こうした状況が一変したのは、京都で、木版印刷の刊本が出版されるようになったからである。とくに、慶長年間(1596~1615)の刊行である本阿弥光悦の古活字本、寛永年間(1624~44)の角倉素庵の死後に、素庵の書と絵師不明の歌人 図像を合せて刊行した歌人 図像入りの木版本『角倉素庵筆百人一首』(以下、『素庵百人一首』と略記)の出版は圧倒的に歓迎され、百人一首の認知度は飛躍的に高まったと思われる。これに加えて、歌学の主役、宗祇の系統をひく細川幽斎による注釈本『百人一首抄』が木版で出版され、ここに、安定した表記、安定した解釈、安定した歌人図像が定まったのである。
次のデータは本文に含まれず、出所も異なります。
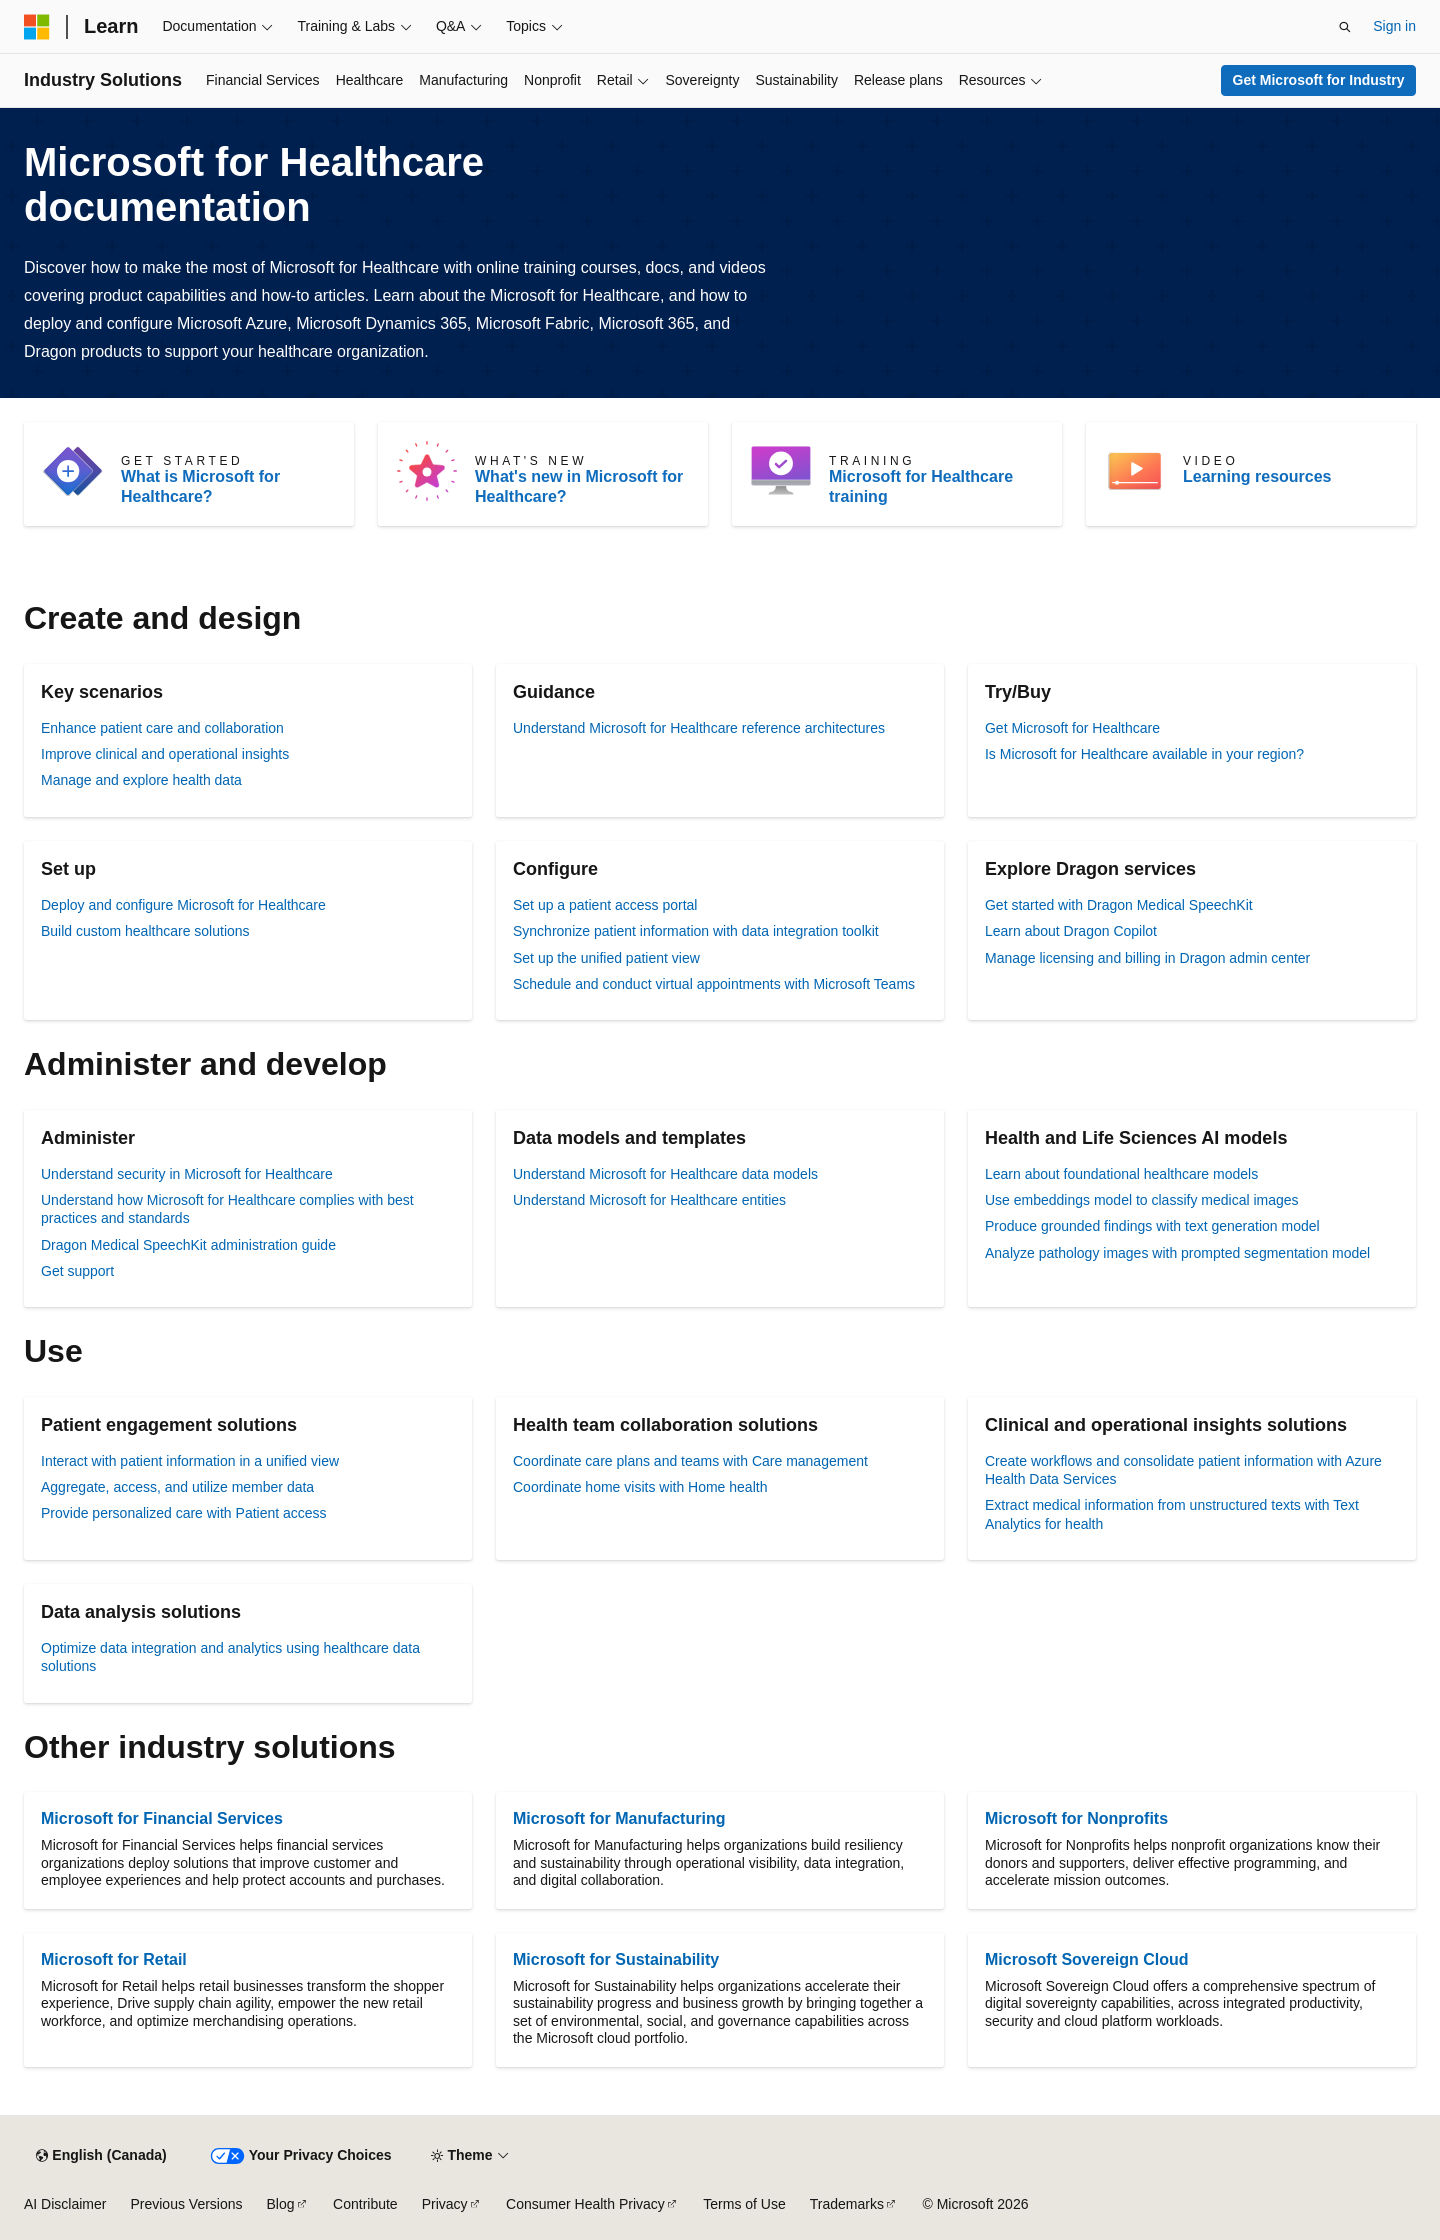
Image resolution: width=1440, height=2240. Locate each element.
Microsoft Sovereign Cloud (1087, 1959)
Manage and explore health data (141, 780)
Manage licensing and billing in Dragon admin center (1147, 958)
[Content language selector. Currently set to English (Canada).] (101, 2156)
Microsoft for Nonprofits (1076, 1818)
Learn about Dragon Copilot (1071, 931)
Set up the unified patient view (606, 958)
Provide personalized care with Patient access (184, 1513)
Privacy (445, 2204)
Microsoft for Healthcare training (921, 486)
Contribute (365, 2204)
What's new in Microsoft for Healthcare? (579, 486)
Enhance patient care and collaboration (162, 728)
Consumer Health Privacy (585, 2204)
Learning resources (1257, 476)
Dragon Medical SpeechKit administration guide (188, 1245)
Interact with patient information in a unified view (190, 1461)
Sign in (1394, 26)
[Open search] (1345, 27)
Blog (281, 2204)
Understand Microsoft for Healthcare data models (665, 1174)
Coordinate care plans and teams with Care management (690, 1461)
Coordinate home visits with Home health (640, 1487)
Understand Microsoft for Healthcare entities (649, 1200)
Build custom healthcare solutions (145, 931)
このアドバンテージをさらに拡大したのが、『素庵百人一首』やその歌人図像を模倣した慶安年間(1648~52)の『ゑ入尊圓百人一首』(以下『尊圓百人一首』と略記)などの「手鑑」つまり書道手本としての活用であった。この時京都の町衆の女性たちは、木版本で和歌と歌人図像を見ることで雅な王朝文化を感じ取り、木版本を手本とする書の練習で和歌を詠う喜びをその手で体験できた。元禄時代(1588~1704)にはさらにこれに加えて、和歌を読みあげて遊技する方法が新たに始まったので、耳と口からも王朝文化を感じ取ることができるようになった。こうして、京都の町衆から始まって江戸の町民まで、目と耳と口と手で気軽に王朝文化を味わえる素材として百人一首の人気が高まった。これが、木版本の文化の興隆に支えられて、元禄年間(1688~1704)以降に歌合せかるたの世界で「百人一首かるた」が主役になりえた理由であると思われる。

天智天皇
天智天皇 (『素庵筆百人一首』、
江戸時代初期)
天智天皇
天智天皇(『ゑ入尊圓百人一首』、
江戸時代前期)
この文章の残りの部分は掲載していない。